Apple CEO Tim Cook seemed delighted to announce that Apple has already sold more than 100 million iPads, ticking off all the reasons people love them and pointing out that 94% of Fortune 500 companies are now testing or deploying iPads. It was a clear message to Microsoft, Google, Samsung, Amazon, and pretty much everyone else that Apple still leads the product category it defined nearly three years ago.
The unveiling of the iPad Mini was almost a forgone conclusion -- Phil Schiller even joked about that when introducing an updated Apple's Mac mini. What had been seen as a possible, but unlikely, announcement was a refresh to the existing 10-inch iPad, which arrived only last March.
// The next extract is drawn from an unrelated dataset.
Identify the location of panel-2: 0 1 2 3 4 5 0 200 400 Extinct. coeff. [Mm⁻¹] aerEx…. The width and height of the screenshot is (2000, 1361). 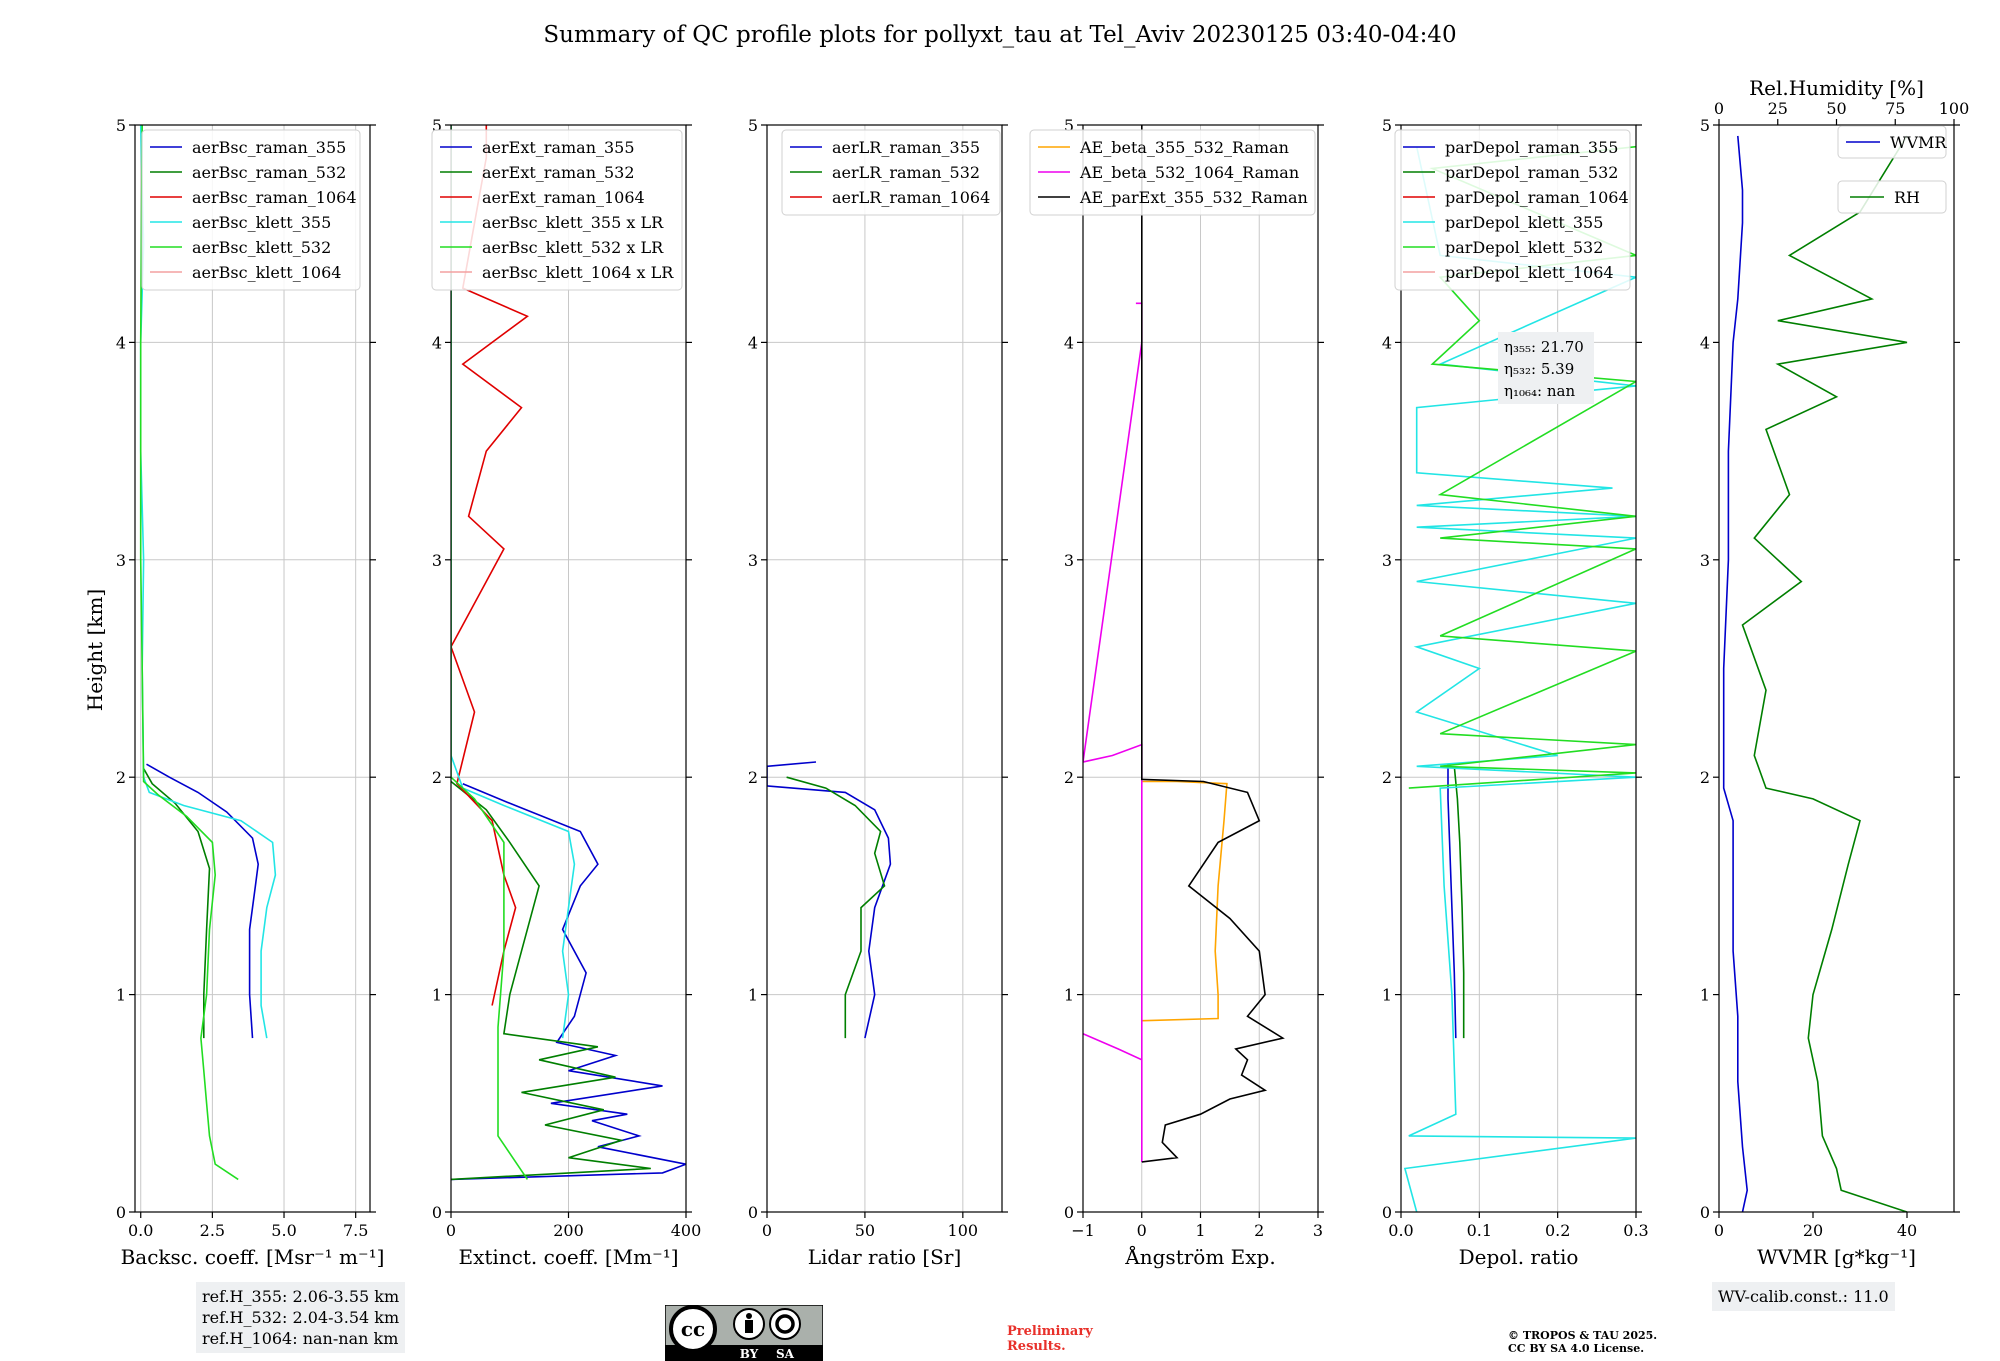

But Schiller did, indeed, announce such update, touting the iPad's new A6X processor and the move to a Lightening connector like that used in the new iPhone 5.
The new fourth-generation iPad is definitely a step up from its predecessor. Its A6X processor delivers up to twice the CPU and graphics performance of the model it replaces. And, like the iPhone 5 and the new iPad Mini, it also supports a broader range of LTE networks -- a key addition for users outside North America. Even with the arrival of this unexpected newcomer, Apple still sells the older iPad 2 as a $399 entry-level, full sized iPad -- albeit one without a retina display.
While the announcement of a new full-sized iPad was a surprise -- one greeted with decidedly mixed emotions by those who had already invested in a new iPad in recent months -- it was the iPad Mini that was the main event.
The diminutive form factor of the iPad Mini places it in competition with a range of Android-based devices, including Amazon's Kindle Fire and Kindle Fire HD; Barnes & Noble's Nook tablets; Google's Nexus 7; and Samsung's Galaxy Tab and Galaxy Tab 2 tablets.
Most of those tablets sell for $199 or less, which makes the $329 price for basic iPad Mini stick out like a sore thumb. Samsung Galaxy Tab models can even be found for free when paired with a two-year contract with a mobile carrier.
The pricing reflects Apple's standard approach to many products -- framing it as a premium device that comes with best-in-class hardware. Apple is not a company that competes at the entry level of any product it sells, and it looks like the company isn't about to change its approach anytime soon.